The director of urology called the medical representative of Sanqing and asked about the model of the artificial blood vessel.

"Sanqing is about 6-8 mm. Is it a medium-caliber artificial blood vessel suitable for arteriovenous fistula surgery?"

Because veins are usually transplanted for internal impotence, the diameter of the blood vessel should not be too thick, but it should not be too thin, preferably 6-8 mm.

"We can provide any caliber, including those above 6 mm, but if it is used for arteriovenous infarction, we also have a more suitable blood vessel, which is a small-diameter blood vessel of 5 mm."

"You can rest assured, because the elasticity is sufficient, and the toughness is also strengthened, which can be suitable for long-term dialysis needle puncture, and it also has self-healing function."

Hearing this, the director of urology was shocked: "What? You still have 5mm small-caliber blood vessels? This is awesome. This is an international problem, and you have solved it?"

Immediately, he was overjoyed again: "That's even better, you hurry up and send a 5mm artificial blood vessel over."

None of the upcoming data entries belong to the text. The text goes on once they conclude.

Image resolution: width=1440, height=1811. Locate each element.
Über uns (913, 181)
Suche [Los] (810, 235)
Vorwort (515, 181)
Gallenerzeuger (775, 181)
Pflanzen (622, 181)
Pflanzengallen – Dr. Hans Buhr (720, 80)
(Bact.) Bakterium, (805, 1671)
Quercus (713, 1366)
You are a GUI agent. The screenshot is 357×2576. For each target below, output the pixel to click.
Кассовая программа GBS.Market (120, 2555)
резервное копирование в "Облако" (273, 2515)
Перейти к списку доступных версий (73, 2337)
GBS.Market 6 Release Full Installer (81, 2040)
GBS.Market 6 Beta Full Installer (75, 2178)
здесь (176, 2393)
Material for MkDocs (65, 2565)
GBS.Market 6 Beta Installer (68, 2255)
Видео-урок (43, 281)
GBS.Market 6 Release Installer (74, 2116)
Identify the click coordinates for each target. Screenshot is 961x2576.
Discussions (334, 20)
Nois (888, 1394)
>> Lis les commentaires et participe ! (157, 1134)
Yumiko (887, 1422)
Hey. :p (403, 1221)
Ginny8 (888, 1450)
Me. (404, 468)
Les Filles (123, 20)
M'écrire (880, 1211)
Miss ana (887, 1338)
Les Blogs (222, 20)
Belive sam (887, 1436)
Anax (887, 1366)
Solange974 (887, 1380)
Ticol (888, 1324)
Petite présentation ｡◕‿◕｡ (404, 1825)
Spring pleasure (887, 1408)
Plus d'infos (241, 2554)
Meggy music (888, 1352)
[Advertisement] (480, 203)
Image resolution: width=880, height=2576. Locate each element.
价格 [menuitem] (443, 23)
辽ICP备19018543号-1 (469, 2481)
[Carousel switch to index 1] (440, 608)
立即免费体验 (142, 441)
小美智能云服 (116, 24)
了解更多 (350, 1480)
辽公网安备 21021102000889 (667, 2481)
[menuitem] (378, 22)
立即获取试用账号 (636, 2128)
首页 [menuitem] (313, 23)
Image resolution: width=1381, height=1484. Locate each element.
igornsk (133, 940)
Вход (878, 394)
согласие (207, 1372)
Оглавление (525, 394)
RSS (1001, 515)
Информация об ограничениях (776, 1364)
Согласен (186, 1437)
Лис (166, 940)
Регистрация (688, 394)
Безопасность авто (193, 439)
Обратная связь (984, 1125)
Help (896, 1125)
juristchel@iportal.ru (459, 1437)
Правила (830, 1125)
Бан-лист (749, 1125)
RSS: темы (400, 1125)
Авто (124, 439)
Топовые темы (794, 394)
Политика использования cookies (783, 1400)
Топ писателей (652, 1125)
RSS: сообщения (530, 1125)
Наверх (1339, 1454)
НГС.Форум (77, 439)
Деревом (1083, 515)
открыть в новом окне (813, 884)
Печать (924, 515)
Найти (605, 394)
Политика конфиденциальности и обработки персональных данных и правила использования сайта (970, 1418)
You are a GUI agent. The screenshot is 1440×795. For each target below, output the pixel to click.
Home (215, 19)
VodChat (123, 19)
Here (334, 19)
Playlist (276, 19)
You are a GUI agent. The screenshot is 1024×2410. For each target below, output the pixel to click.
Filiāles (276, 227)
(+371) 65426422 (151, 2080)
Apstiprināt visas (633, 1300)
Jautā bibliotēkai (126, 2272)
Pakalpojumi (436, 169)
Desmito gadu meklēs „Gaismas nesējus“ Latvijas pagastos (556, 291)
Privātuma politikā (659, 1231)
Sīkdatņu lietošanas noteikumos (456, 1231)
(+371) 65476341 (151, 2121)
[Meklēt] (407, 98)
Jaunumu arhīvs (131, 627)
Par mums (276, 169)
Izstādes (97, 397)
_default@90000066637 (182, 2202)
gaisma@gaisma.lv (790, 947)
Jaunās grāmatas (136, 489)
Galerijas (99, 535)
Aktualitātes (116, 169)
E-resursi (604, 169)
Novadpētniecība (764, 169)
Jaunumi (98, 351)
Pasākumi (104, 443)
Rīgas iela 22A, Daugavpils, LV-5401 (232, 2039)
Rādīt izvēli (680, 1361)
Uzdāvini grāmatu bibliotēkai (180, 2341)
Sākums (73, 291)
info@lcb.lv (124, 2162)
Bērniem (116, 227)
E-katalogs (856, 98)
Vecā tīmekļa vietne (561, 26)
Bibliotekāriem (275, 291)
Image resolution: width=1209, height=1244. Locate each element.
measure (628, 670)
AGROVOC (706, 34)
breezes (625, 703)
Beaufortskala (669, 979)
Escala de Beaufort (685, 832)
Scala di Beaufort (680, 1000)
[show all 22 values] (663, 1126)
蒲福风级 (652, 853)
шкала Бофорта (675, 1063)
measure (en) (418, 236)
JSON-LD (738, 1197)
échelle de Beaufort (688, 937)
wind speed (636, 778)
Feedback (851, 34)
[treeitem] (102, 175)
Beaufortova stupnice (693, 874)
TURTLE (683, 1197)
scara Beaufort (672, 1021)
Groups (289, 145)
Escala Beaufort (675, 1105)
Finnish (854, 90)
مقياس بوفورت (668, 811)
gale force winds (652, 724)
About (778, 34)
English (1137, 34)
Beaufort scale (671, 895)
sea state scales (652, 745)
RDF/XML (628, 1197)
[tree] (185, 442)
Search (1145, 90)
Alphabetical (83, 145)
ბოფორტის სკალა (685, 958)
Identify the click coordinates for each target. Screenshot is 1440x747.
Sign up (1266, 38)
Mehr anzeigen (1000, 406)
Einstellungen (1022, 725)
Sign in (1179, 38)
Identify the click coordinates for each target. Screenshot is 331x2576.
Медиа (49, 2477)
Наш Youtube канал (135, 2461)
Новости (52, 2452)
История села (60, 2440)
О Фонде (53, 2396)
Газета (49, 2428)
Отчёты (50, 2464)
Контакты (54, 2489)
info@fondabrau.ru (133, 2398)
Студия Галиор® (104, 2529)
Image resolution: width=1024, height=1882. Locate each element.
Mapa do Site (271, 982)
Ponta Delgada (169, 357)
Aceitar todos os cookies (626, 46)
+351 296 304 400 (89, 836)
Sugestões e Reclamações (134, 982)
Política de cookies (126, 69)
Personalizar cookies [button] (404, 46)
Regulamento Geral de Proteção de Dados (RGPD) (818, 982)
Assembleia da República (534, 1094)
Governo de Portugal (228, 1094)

The upper arm veins are relatively thin. If they are too thick, it is difficult to bury them in the subcutaneous tissue. Of course, the thinner the better while retaining the same function.

"Okay, we'll be there soon."

Half an hour later, the artificial blood vessel arrived.

The operation went smoothly, and everyone was racing against time in order to let the patient unblock the thrombus as soon as possible.

Firstly, the thrombus-prone flaccid vessel is resected, and an artificial venous vessel of the same length is transplanted, and then it is connected with the artery to artificially form a direct channel between the arteriovenous in the body.

The purpose of the operation is to increase the blood flow of superficial veins, facilitate puncture, and facilitate hemodialysis.

Although the 5mm blood vessels are small in diameter, they are still thicker than the 2.5mm superficial veins. After the transplantation, an obvious bulge appeared on the patient's arm.

When the last stitch is sutured, the chief surgeon loosens the venous clamp first, and then loosens the arterial clamp to completely open the blood flow.

In an instant, everyone's eyes were on the past.

A finger rested on the protruding vein and paused for three seconds.

"Obvious vascular tremors can be felt, and the blood flow has finally recovered."

"Fortunately, the operation was successfully completed."

"Look, the color Doppler ultrasound also detected blood flow."

So far, the road of life has opened again!

Everyone smiled tacitly and applauded at the same time.